Task objective: Go through the entries below from the first line and output each one exactly, up to and including the line with "Click the green LBA 48 bit indicator".

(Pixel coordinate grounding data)

◇ ◇ ◇ ◇

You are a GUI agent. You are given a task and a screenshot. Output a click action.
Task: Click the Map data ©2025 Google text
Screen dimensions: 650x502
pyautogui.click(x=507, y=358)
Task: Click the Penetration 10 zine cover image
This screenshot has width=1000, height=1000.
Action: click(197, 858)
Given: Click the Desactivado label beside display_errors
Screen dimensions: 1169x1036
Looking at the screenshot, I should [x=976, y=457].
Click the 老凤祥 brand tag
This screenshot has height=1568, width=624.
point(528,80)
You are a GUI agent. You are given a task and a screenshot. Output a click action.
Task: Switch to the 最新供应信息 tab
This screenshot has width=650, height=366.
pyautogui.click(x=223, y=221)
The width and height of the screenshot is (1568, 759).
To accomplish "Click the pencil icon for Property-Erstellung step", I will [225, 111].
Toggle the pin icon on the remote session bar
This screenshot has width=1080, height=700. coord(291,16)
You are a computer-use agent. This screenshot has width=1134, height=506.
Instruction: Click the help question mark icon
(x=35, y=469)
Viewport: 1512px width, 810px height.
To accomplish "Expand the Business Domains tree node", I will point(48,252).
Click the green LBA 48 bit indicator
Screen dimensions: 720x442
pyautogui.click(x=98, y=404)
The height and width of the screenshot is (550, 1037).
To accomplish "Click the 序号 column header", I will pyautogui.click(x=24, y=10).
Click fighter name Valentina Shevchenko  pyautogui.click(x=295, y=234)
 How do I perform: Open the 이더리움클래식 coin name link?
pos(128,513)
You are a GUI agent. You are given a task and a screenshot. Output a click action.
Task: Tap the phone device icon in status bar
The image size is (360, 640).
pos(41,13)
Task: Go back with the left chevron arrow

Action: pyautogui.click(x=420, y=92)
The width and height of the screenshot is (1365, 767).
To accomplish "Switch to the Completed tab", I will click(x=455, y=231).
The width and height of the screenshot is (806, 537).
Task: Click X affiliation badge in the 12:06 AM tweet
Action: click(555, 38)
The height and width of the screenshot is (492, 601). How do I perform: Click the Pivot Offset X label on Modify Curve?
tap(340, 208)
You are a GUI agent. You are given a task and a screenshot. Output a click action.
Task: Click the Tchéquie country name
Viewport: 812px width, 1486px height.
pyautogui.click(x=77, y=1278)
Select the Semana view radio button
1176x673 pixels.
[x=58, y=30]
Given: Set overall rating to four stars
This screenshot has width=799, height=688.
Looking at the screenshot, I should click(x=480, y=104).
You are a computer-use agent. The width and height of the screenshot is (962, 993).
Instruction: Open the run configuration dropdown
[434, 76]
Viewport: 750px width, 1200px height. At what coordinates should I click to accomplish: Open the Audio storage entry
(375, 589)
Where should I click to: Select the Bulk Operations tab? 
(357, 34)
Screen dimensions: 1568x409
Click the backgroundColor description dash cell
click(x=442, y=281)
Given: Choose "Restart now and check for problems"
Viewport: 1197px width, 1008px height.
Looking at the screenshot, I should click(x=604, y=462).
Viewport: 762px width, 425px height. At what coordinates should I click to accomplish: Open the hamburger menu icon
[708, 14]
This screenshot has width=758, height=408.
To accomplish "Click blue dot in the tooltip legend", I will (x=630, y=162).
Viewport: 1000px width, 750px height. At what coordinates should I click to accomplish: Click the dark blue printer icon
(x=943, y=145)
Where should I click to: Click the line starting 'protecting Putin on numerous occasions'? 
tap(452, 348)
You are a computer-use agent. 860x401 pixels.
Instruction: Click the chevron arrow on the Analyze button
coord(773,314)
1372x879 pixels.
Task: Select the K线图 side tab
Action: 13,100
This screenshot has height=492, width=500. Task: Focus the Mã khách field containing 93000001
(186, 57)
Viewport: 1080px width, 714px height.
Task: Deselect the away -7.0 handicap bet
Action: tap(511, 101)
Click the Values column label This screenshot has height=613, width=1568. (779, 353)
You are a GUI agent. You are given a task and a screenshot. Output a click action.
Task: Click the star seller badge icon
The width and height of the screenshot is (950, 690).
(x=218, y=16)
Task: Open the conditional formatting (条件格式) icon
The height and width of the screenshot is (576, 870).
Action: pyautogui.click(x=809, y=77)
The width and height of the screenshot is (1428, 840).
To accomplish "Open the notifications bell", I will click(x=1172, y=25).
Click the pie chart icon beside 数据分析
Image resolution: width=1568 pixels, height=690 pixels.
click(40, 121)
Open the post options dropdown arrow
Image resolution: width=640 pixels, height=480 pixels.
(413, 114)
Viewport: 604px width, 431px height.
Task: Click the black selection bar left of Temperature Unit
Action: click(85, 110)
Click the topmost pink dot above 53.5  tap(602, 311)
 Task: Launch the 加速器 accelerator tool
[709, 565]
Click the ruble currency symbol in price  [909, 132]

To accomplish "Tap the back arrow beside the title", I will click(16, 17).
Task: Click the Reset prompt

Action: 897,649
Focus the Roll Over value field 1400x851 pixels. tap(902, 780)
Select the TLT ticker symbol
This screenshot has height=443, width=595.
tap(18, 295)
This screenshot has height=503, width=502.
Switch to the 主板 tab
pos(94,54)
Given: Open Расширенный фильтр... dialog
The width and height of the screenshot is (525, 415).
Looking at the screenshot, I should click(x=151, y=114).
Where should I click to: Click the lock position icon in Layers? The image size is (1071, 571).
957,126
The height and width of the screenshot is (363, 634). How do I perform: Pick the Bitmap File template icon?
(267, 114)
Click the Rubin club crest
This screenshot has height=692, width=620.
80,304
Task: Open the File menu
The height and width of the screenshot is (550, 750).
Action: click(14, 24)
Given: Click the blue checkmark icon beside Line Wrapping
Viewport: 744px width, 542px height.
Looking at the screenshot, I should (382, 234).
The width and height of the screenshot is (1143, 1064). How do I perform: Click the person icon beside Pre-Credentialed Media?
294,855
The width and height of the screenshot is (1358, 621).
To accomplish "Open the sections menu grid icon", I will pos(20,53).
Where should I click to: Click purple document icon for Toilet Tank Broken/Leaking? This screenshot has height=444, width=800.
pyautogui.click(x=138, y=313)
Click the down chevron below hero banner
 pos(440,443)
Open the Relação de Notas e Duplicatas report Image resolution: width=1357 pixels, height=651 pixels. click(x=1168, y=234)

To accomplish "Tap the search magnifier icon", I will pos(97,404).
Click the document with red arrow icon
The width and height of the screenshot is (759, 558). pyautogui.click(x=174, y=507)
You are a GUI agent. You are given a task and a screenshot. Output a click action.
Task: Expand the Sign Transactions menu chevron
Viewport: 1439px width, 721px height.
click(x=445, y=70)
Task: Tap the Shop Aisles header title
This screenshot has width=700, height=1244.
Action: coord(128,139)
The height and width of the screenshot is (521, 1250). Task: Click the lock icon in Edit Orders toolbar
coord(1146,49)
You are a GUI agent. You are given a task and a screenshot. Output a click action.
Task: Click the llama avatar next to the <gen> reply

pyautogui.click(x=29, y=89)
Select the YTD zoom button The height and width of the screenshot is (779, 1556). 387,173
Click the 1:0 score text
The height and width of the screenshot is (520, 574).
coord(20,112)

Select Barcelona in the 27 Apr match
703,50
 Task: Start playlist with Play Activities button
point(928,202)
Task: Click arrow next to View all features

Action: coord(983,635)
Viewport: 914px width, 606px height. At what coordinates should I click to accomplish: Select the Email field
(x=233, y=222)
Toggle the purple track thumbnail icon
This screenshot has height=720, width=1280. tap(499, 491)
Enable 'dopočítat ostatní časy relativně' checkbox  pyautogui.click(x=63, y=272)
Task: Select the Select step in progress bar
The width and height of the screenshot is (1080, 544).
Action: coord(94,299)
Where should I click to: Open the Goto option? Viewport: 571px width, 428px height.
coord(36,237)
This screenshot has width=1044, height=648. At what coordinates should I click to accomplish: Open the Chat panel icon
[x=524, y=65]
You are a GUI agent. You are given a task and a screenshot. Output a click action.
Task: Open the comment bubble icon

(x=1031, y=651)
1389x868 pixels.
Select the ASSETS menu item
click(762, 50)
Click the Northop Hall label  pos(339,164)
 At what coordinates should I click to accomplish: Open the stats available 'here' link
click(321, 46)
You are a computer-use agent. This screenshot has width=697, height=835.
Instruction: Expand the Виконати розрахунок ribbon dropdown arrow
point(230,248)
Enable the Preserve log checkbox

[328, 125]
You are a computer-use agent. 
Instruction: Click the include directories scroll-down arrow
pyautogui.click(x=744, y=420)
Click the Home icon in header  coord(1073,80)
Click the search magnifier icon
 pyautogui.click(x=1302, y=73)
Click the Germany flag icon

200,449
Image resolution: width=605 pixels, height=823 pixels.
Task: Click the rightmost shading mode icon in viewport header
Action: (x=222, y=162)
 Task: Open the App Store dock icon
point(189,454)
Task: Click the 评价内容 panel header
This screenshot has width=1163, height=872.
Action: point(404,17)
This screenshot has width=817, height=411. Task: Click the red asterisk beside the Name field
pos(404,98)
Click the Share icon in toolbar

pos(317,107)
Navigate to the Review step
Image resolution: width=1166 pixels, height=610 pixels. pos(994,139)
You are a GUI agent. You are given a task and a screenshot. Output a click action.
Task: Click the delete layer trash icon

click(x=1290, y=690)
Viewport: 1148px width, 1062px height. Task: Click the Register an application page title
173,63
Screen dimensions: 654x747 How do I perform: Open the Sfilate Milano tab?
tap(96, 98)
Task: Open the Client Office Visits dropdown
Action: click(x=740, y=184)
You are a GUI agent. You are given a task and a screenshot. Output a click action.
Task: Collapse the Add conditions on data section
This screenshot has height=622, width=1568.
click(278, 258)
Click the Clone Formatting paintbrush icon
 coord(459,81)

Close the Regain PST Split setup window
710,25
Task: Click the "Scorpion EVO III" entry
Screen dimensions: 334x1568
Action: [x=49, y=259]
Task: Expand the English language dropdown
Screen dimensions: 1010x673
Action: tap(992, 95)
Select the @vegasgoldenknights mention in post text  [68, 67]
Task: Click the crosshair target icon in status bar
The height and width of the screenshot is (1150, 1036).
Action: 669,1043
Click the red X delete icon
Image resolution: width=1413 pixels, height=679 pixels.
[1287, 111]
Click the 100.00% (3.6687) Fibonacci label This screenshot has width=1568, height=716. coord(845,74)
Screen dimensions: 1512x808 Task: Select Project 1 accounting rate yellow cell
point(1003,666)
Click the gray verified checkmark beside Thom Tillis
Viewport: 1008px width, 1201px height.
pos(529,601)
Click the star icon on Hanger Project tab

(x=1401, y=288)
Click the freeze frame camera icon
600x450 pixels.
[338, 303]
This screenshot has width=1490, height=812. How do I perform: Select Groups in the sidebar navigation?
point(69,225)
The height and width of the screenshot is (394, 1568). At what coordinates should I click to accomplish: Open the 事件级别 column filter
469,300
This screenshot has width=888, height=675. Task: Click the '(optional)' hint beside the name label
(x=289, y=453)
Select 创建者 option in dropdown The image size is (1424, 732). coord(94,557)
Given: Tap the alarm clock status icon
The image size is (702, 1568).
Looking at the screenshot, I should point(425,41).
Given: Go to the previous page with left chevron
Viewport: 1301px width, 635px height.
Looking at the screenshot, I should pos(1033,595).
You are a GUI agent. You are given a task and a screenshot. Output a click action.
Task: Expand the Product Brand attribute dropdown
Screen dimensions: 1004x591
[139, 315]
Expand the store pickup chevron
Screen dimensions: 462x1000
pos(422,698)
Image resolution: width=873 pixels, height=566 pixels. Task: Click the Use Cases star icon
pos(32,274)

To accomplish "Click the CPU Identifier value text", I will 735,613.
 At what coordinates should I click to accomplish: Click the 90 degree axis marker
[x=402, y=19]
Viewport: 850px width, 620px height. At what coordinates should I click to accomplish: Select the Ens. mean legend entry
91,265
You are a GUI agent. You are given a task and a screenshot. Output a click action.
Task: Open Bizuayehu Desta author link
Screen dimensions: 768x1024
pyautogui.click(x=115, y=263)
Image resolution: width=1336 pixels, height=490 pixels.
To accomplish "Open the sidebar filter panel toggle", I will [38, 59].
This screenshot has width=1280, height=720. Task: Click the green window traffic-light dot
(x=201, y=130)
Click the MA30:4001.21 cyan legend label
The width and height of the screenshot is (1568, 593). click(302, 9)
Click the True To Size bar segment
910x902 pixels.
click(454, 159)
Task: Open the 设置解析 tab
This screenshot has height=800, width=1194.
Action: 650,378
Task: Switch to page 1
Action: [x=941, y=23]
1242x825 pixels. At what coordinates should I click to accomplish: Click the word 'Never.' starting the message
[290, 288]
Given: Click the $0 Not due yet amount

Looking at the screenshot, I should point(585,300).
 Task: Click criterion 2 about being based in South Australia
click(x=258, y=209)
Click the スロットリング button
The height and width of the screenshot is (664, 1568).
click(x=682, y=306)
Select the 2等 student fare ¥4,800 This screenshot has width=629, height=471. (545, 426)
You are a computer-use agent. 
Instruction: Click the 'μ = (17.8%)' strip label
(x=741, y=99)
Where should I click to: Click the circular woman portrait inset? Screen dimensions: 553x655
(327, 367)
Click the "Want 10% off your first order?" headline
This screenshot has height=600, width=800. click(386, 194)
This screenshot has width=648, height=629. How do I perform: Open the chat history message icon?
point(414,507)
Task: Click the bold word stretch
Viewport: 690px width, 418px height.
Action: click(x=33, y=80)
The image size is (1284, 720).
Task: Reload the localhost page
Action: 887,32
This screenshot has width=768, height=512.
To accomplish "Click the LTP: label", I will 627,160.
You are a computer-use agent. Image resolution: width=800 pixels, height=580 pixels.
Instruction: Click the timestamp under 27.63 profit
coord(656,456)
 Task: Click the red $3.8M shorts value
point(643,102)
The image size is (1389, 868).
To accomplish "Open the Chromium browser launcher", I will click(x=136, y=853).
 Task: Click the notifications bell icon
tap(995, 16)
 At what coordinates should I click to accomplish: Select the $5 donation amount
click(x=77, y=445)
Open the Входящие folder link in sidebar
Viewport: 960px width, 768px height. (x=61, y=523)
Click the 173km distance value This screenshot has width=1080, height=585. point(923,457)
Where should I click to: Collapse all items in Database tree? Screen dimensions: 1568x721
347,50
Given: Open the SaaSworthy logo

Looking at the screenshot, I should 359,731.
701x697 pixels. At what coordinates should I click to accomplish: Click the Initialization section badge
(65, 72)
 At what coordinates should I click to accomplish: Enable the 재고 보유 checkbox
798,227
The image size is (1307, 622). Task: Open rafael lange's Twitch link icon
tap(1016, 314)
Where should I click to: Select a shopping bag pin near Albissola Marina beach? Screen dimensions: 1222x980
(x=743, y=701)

◇ ◇ ◇ ◇

Result:
You are a GUI agent. You are given a task and a screenshot. Output a click action.
Task: Click the Map data ©2025 Google text
Screen dimensions: 650x502
pyautogui.click(x=507, y=358)
Task: Click the Penetration 10 zine cover image
This screenshot has width=1000, height=1000.
Action: click(197, 858)
Given: Click the Desactivado label beside display_errors
Screen dimensions: 1169x1036
Looking at the screenshot, I should [x=976, y=457].
Click the 老凤祥 brand tag
This screenshot has height=1568, width=624.
point(528,80)
You are a GUI agent. You are given a task and a screenshot. Output a click action.
Task: Switch to the 最新供应信息 tab
This screenshot has width=650, height=366.
pyautogui.click(x=223, y=221)
The width and height of the screenshot is (1568, 759).
To accomplish "Click the pencil icon for Property-Erstellung step", I will [225, 111].
Toggle the pin icon on the remote session bar
This screenshot has width=1080, height=700. coord(291,16)
You are a computer-use agent. This screenshot has width=1134, height=506.
Instruction: Click the help question mark icon
(x=35, y=469)
Viewport: 1512px width, 810px height.
To accomplish "Expand the Business Domains tree node", I will point(48,252).
Click the green LBA 48 bit indicator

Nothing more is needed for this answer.